One prominent feature of the progressive culture of turned-on America is the rapidly achieved popularity of sensitivity-training and encounter groups. Group leaders, some well trained, others bearing a diploma from a six-week “intensive” course, have only to announce the time and place of a group meeting, and people come. In San Diego, for example, two weekend encounter groups attracted 1,400 people with a minimum of advertising. Some come to groups to find out who they really are; others come because they are starving for human fellowship; still others come out of curiosity or in hopes of having an experience they can talk about at the next cocktail party.

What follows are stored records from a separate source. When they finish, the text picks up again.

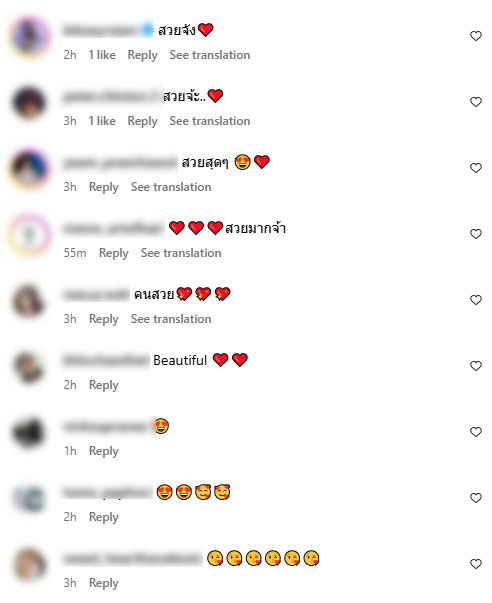Viewport: 492px width, 603px height.
Task: View "1 like" on the "สวยจ้ะ.." comment
Action: (x=102, y=121)
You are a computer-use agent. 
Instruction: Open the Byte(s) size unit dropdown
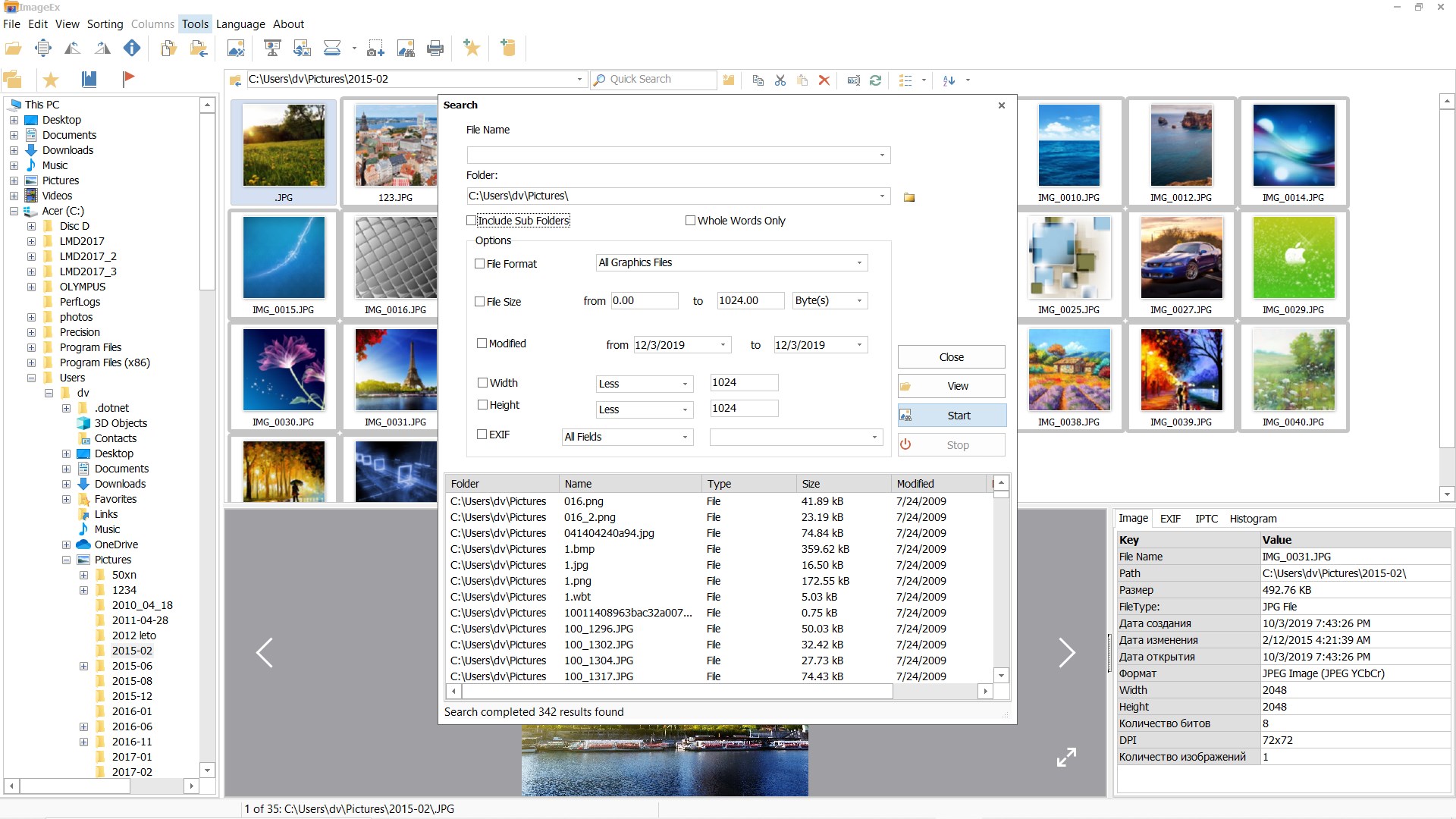[830, 300]
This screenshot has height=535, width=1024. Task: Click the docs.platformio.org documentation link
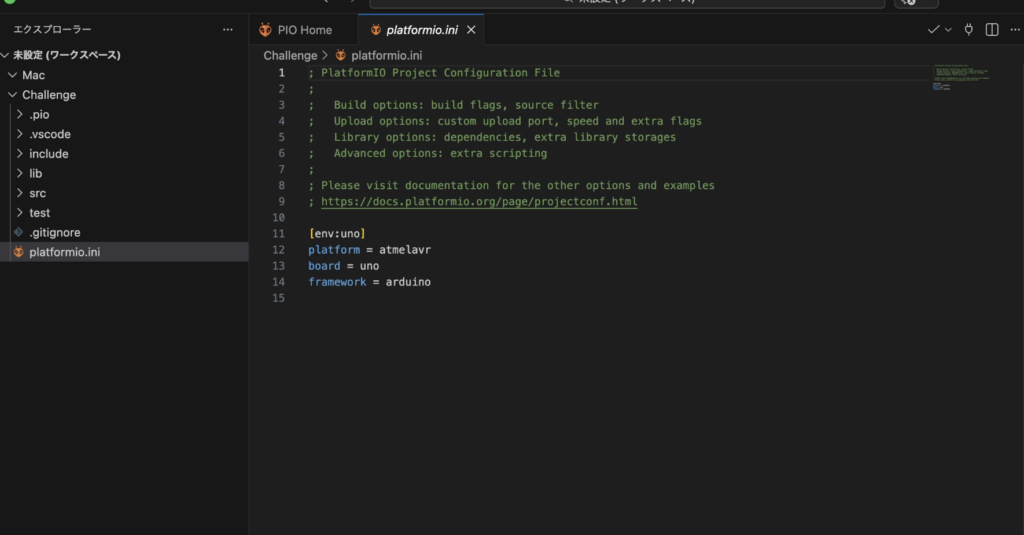pos(478,201)
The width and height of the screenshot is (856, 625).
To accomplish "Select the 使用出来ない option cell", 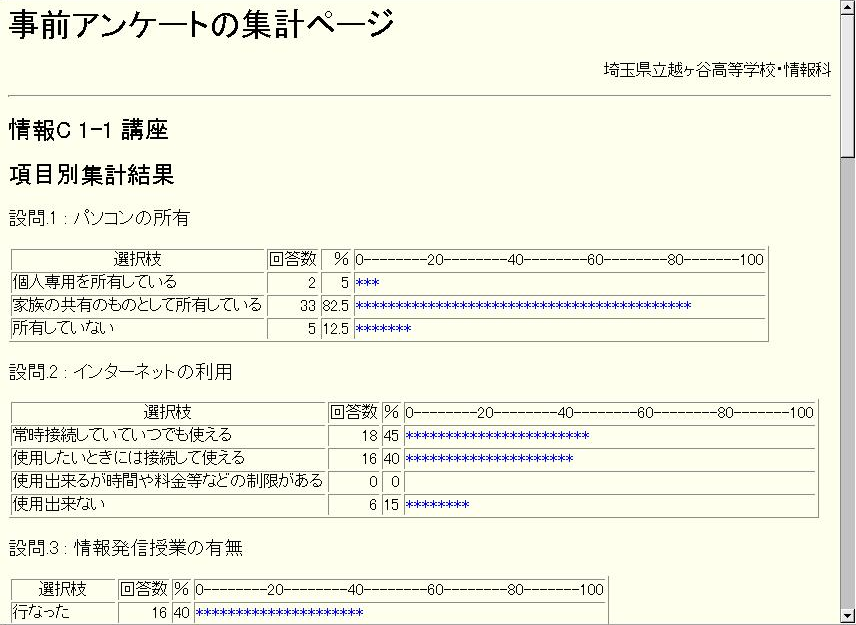I will 57,505.
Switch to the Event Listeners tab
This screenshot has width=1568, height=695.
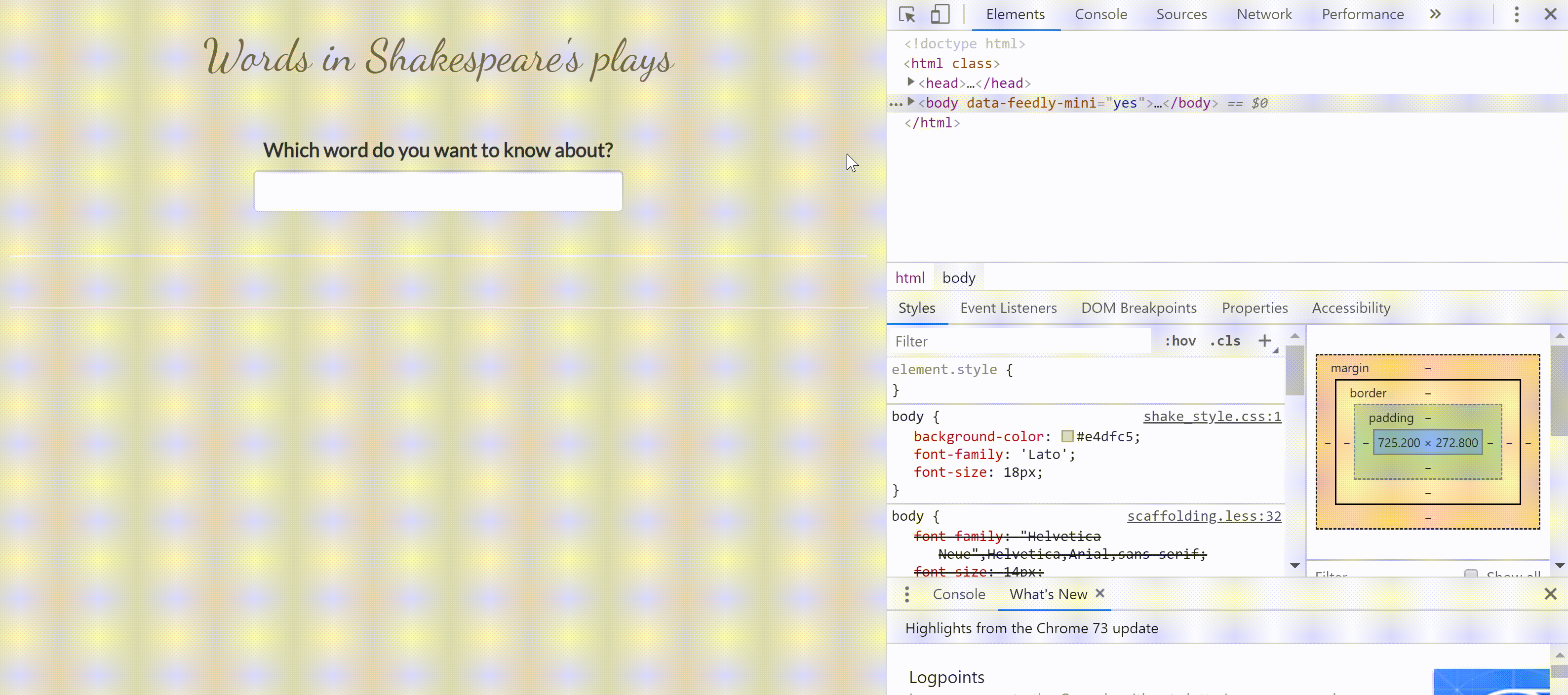click(x=1008, y=307)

In my clinical experience, I have seen a number of persons whose behavior warrants the diagnosis “Group Addiction.” When one group ends, these people begin a frantic search for another. Without their weekly group “fix” they feel scared, defenseless, unable to face their daily responsibilities. One noted psychologist has encouraged this dependence on groups by saying that, since the family is no longer meeting the need for a primary social frame of reference, people should turn to intensive group experience as a perfectly appropriate and lifelong substitute. Probably only a small minority of participants in sensitivity groups are afflicted with group addiction. The number of persons who are turning to groups in an effort to find more meaning in life and to experience personal growth and fulfillment is large and is steadily increasing.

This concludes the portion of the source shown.